Alguém apoiou Valquir que disse:

- “A ideia não foi minha. Foi o Felipe que disse...”.

Nesse momento relembrei do Chefe de Polícia e fiquei feliz com o que o “grupo” estava fazendo... Pela primeira vez na história da instituição estava vendo um pessoal discutindo, planejando... Mais importante era se respirar liberdade e Dirceu Silveira estava propiciando essa nova atmosfera na instituição, apesar de que o Delegado Braga estivesse revoltado, cheio de amargores...  Fiquei feliz, também, muito embora pudesse prever que nosso “projeto” não iria dar em nada. O encontro do pessoal operava como um milagre. Pela primeira vez poderia sentir que havia esperança para todos nós...?

Data: 15.05.2003, horário: 10:00 horas:

O legado da gestão do “triunvirato” continua a repercutir todos os dias nos jornais, não só pelas notas de um único “concurso”:

“Cidades pacatas convivem com crime - Ladrões migram para centros menores e levam insegurança e medo aos moradores - Jaraguá do Sul - O aumento da criminalidade, aliado à falta de policiais e a quase nenhuma infraestrutura nas pequenas delegacias tem transformado o dia-a-dia de municípios que até a década de 90 acompanhavam a violência apenas pelos noticiários da tevê ou nos jornais. O cotidiano de pacatas localidades colonizadas por alemães e italianos das regiões Norte e Vale do Itajaí de Santa Catarina, que dispõem de algum poder econômico, deu lugar a crimes típicos dos grandes centros urbanos, como assaltos a mão armada, sequestros relâmpago, assassinatos e estupros. É a chamada migração criminosa.
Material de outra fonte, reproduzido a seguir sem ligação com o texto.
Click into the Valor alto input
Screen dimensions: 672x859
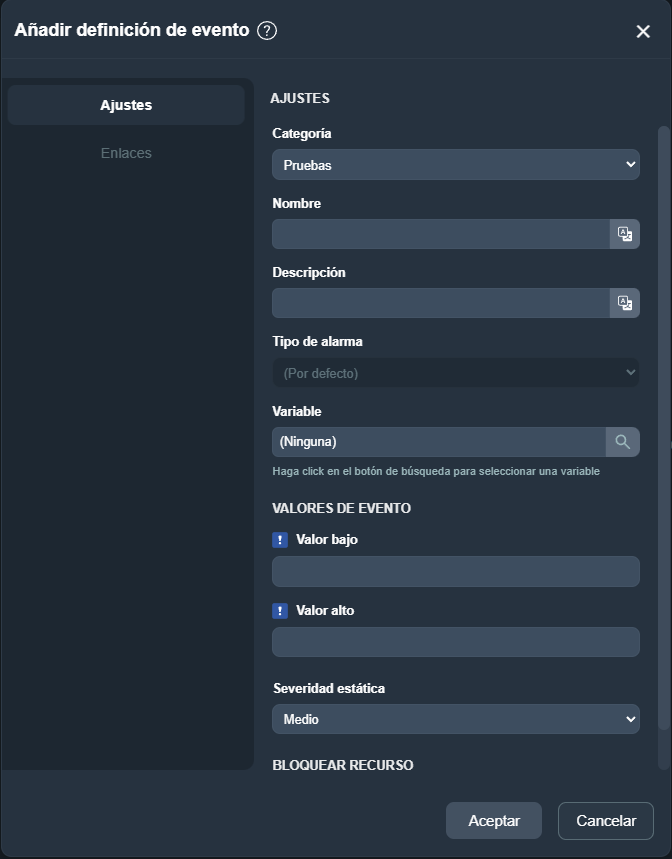pyautogui.click(x=455, y=642)
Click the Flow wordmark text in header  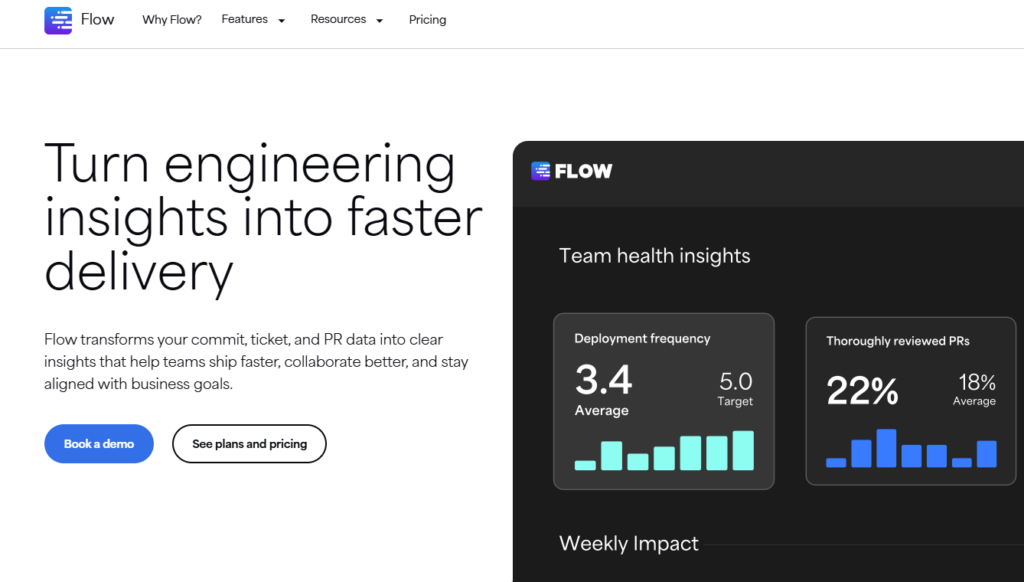point(97,20)
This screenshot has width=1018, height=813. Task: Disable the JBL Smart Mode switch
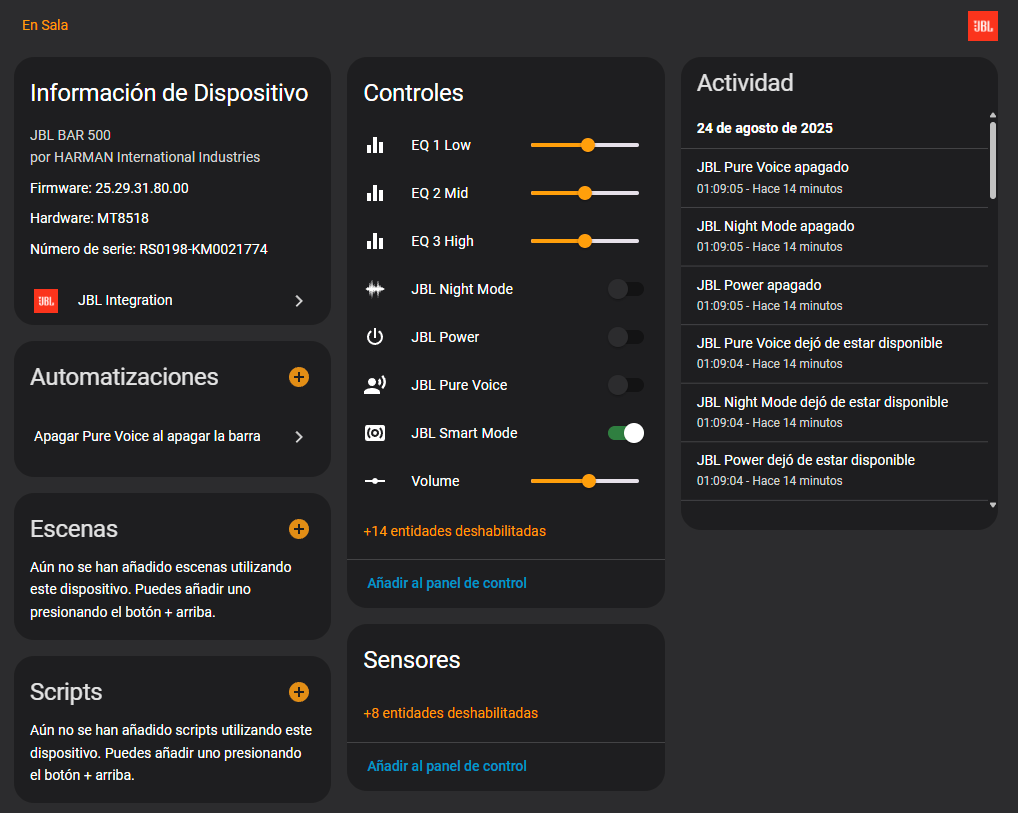[x=626, y=433]
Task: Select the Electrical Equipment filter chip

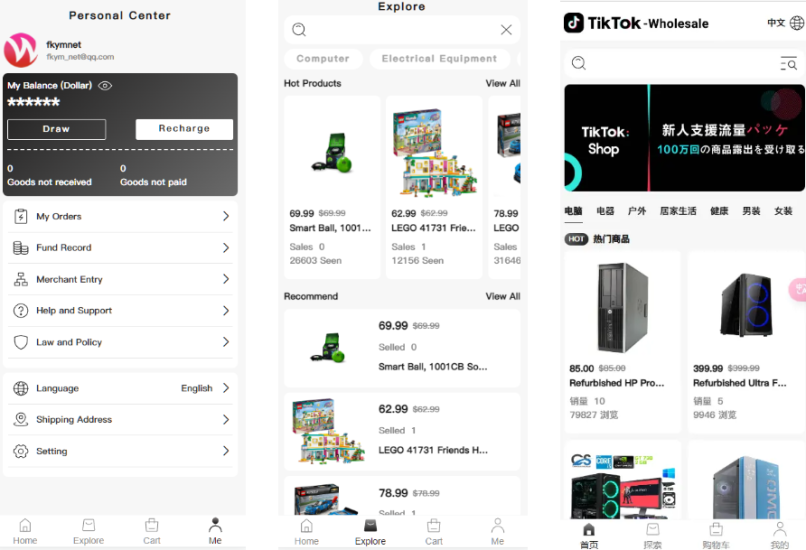Action: [x=439, y=59]
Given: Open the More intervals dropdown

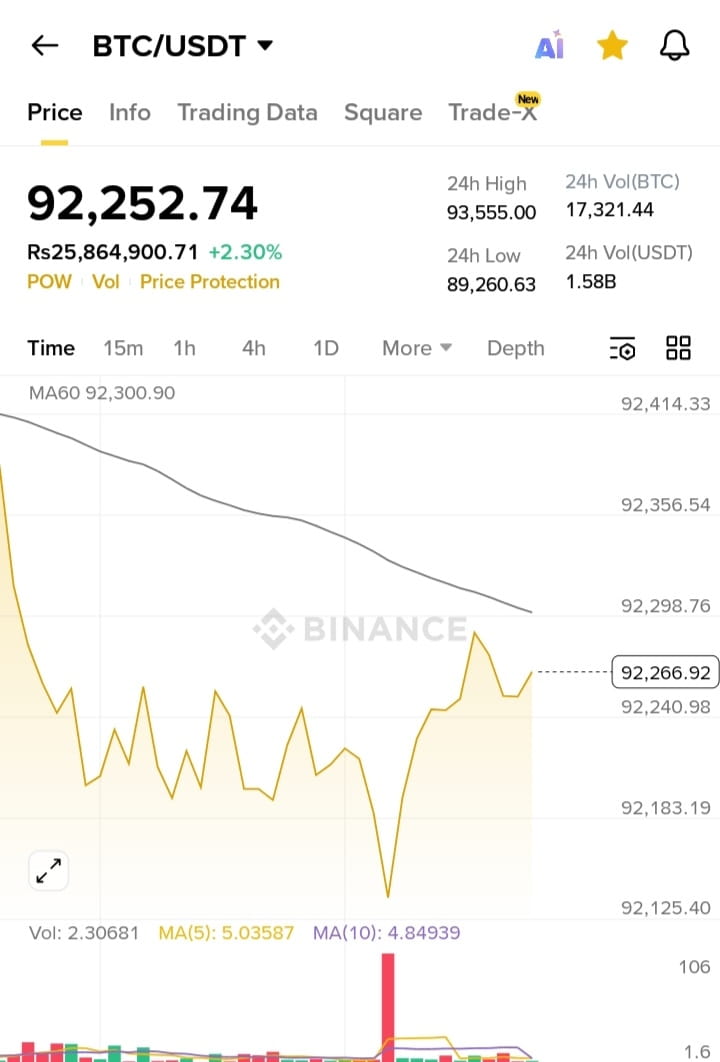Looking at the screenshot, I should pos(416,348).
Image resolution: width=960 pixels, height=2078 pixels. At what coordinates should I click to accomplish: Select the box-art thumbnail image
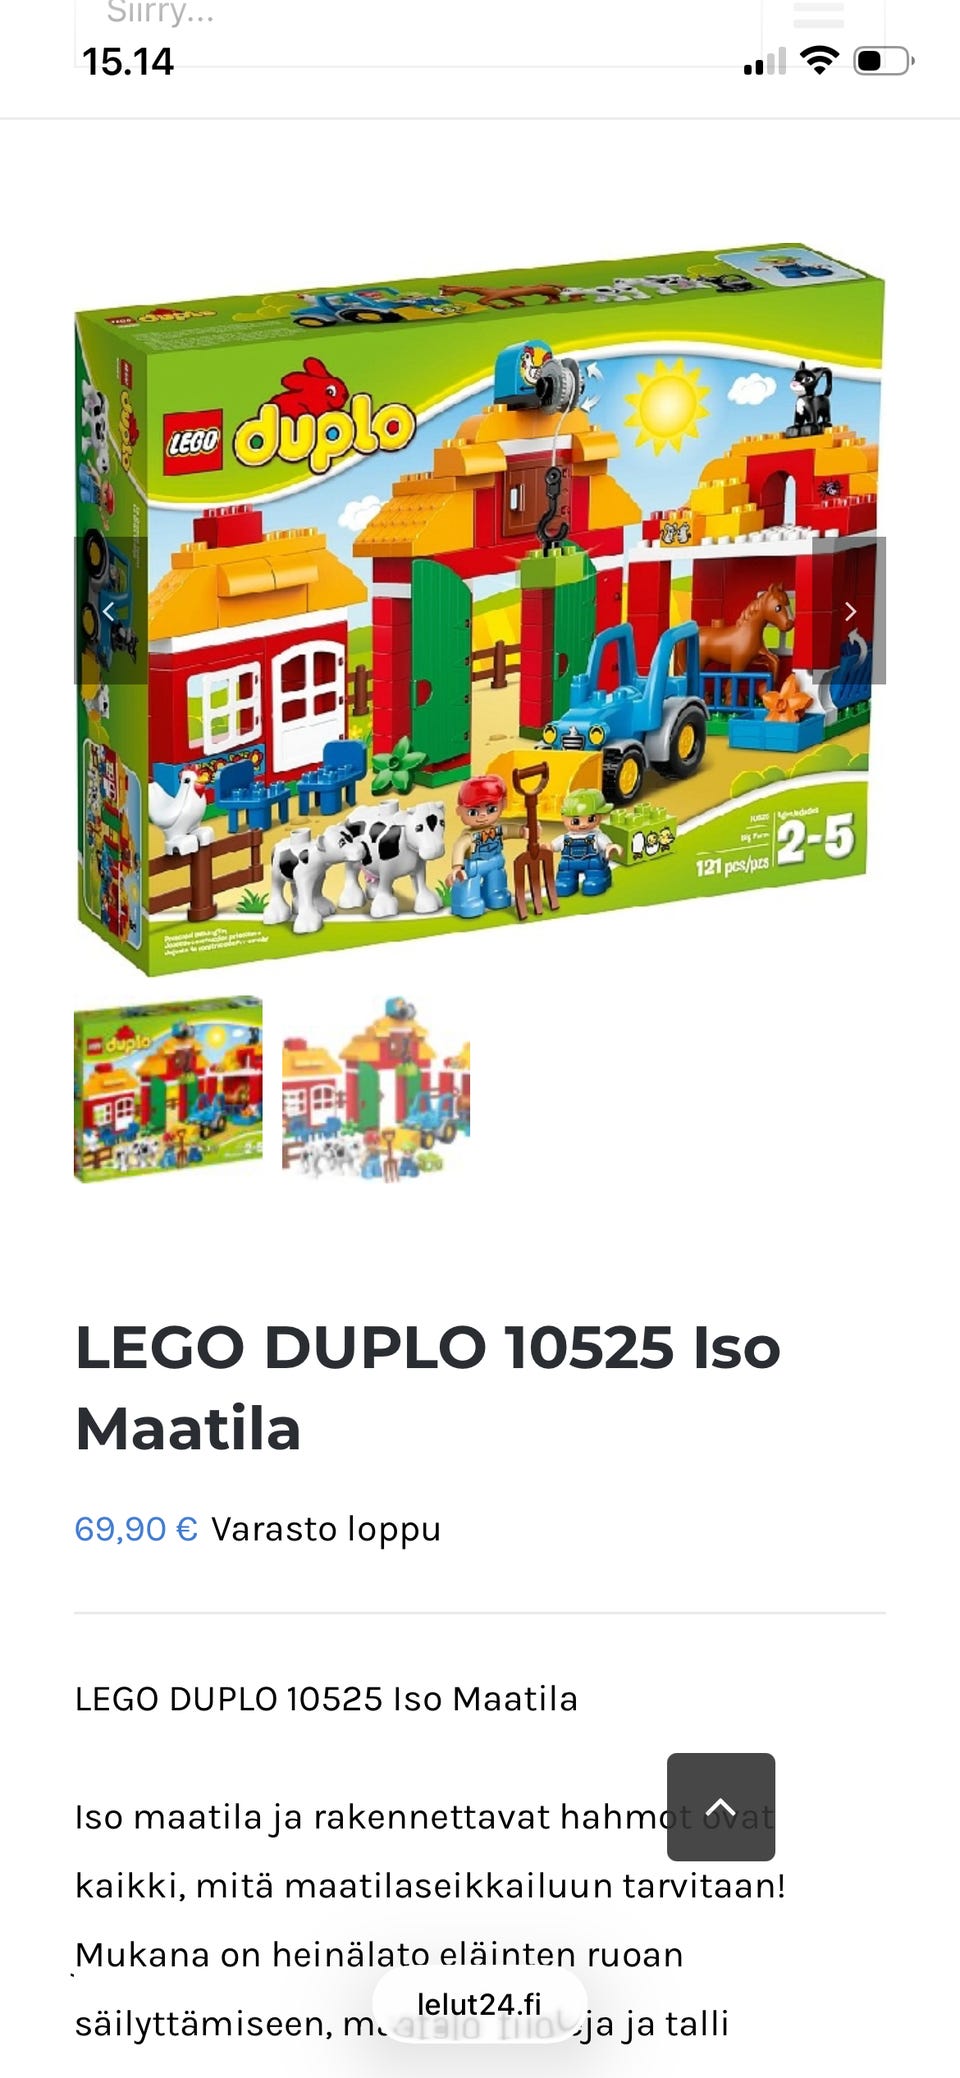168,1089
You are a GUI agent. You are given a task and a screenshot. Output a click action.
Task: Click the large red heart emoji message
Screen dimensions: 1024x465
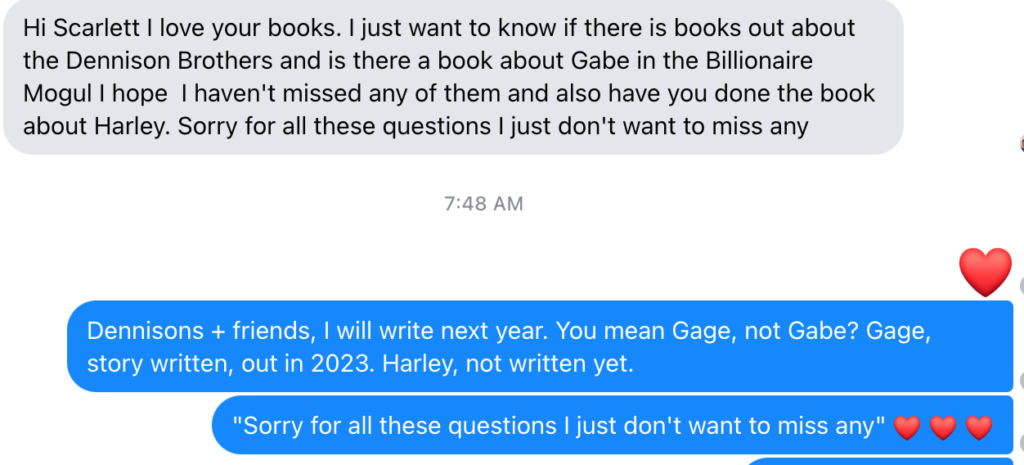coord(985,271)
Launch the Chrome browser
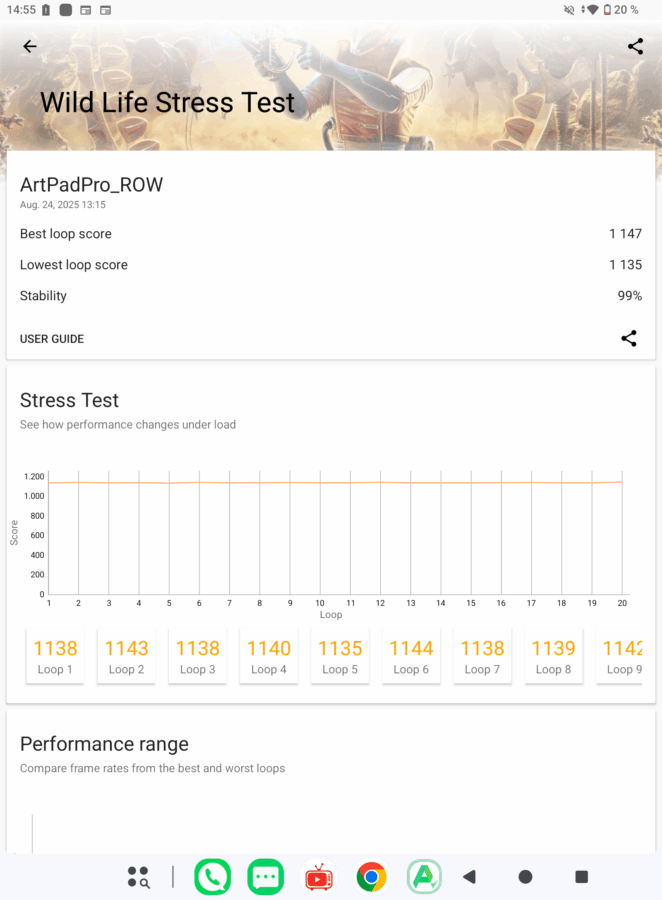This screenshot has width=662, height=900. (x=372, y=877)
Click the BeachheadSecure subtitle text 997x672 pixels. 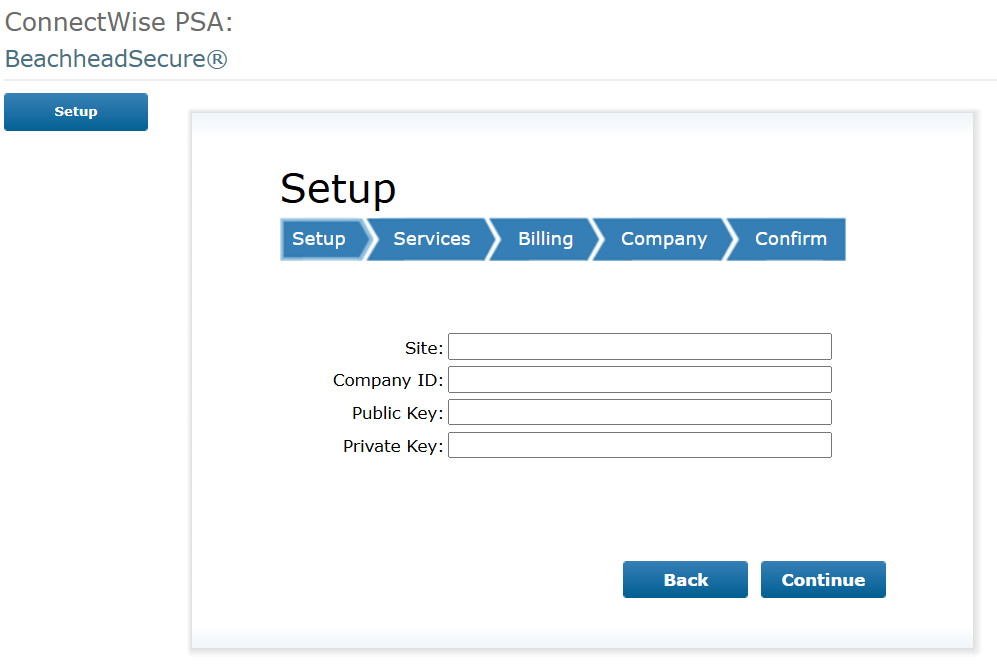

Quadrilhas inteiras se deslocam das maiores cidades, em decorrência do forte cerco policial empregado nestas regiões, em busca de dinheiro, joias ou simplesmente para espalhar terror nas pequenas comunidades, que muitas vezes contam somente com um policial civil, responsável por todo o trabalho da delegacia (...)”  (A Notícia, 15.5.2003).